Thank you for your comments. We would like to emphasize that our research question addresses a significantly challenging problem, where each client maintains a unique model. Aggregating these heterogeneous models on the server is particularly difficult without the use of public data. Additionally, we adhere to established work that serves as baselines in our experiments, which also incorporate public data during model training. While we acknowledge that differences in data distributions between public and private data can affect performance, our model design mitigates this issue, similar to the approach taken by pFedHR.

Following the reviewer’s suggestion, we conducted an additional experiment where clients train models using CIFAR-10, and the server utilizes a public dataset from ImageNet. All other hyperparameters were kept consistent with those listed in Table 1 for Model Zoo 1 under the non-IID setting. The results of this experiment are as follows:

Public Data	Labeled	Unlabeled
CIFAR-10	73.62	72.87
ImageNet	71.50	69.33

We observe that using ImageNet as the public dataset does decrease performance compared to using CIFAR-10 directly. However, the performance drop is limited, and it still outperforms the best baseline, pFedHR (Labeled: 69.88 and Unlabeled: 68.54), as shown in Table 1.

>>> W2

Thank you for your feedback. In our current work, we focused on reassembling convolutional neural networks in our experiments, as they consist of distinguishable layers. However, our model design is flexible and can also be applied to transformer-based models, as demonstrated in [1], which segments transformer models into functional blocks and reassembles them into candidates.
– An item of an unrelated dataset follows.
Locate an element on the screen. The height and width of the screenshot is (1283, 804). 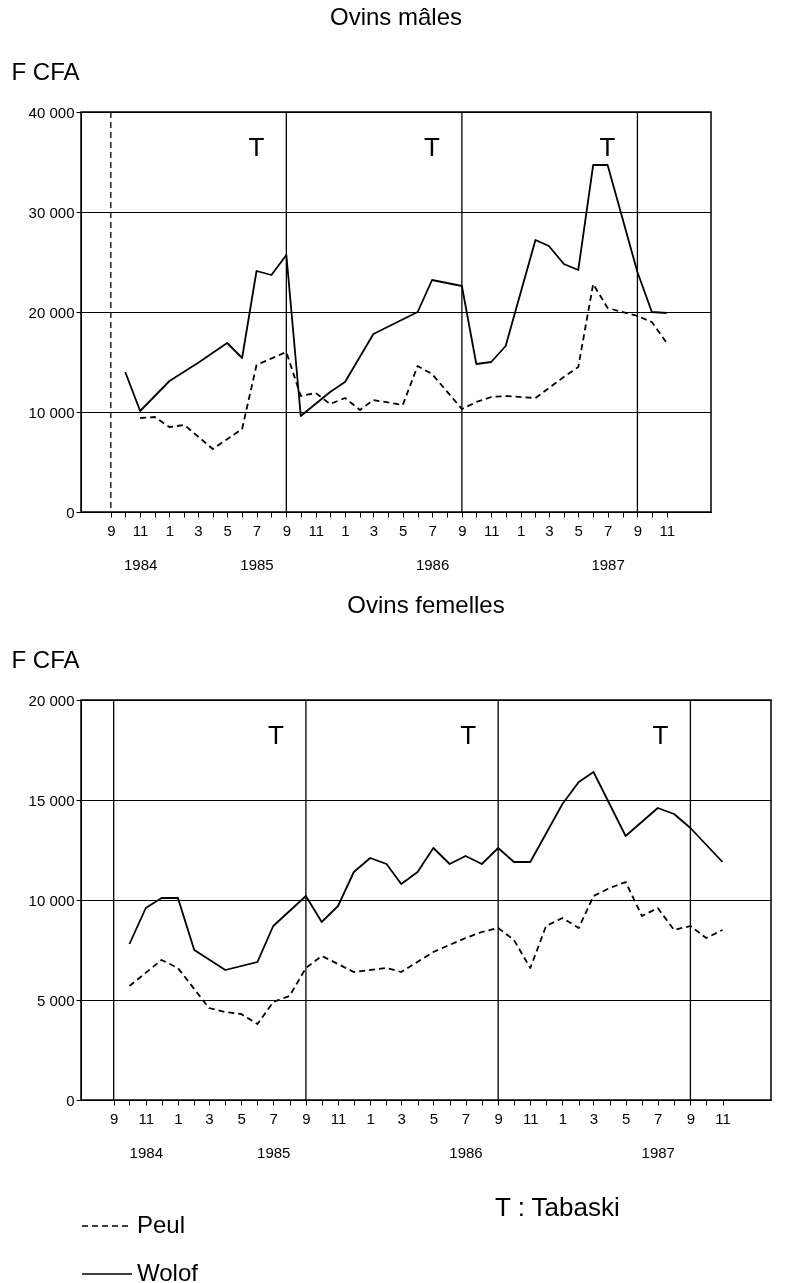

We did not test the transformer or more advanced models mentioned by Reviewer 5tH7 due to the following reasons: This work focuses on controllable personalized model generation, specifically designed for resource-constrained clients. Training transformer-based models from scratch typically requires a large amount of training data, which may be impractical for clients using mobile devices due to computational costs. Therefore, we did not include experiments with transformers in this study. We can include additional results involving transformer models in the final version of our paper if required.

[1] Yang, Xingyi, Daquan Zhou, Songhua Liu, Jingwen Ye, and Xinchao Wang. "Deep model reassembly." Advances in neural information processing systems 35 (2022): 25739-25753.

2024-08-08

Thanks for your response. I find the rebuttal addresses my concerns. I believe this is a good paper and benefits ML community. Therefore, I decide to increase my score from 6 to 8.

2024-08-08

Thank you for your feedback. We are delighted to have addressed your concerns and appreciate the improved score.

最终决定Accept (poster)

2024-09-25

In this paper, the authors present a new method for heterogeneous model aggregation in personalized federated learning. Now, the paper has received four reviews, and the reviewers all think that the paper has studied an important problem with strong results through extensive experiments.

While the paper shows some promise, there are some weaknesses that have been identified in the reviews.
(1) More experimental evaluations are suggested, eg, under public datasets.
(2) Some technical details require more clarifications.
(3) The presentation requires more improvements.

During the rebuttal, the authors provided detailed responses to each reviewer's comments, and the reviewers were generally convinced by the authors' clarifications. During the discussion period, each review showed positive score about this submission, therefore, we recommend to accept this paper in NeurIPS 2024.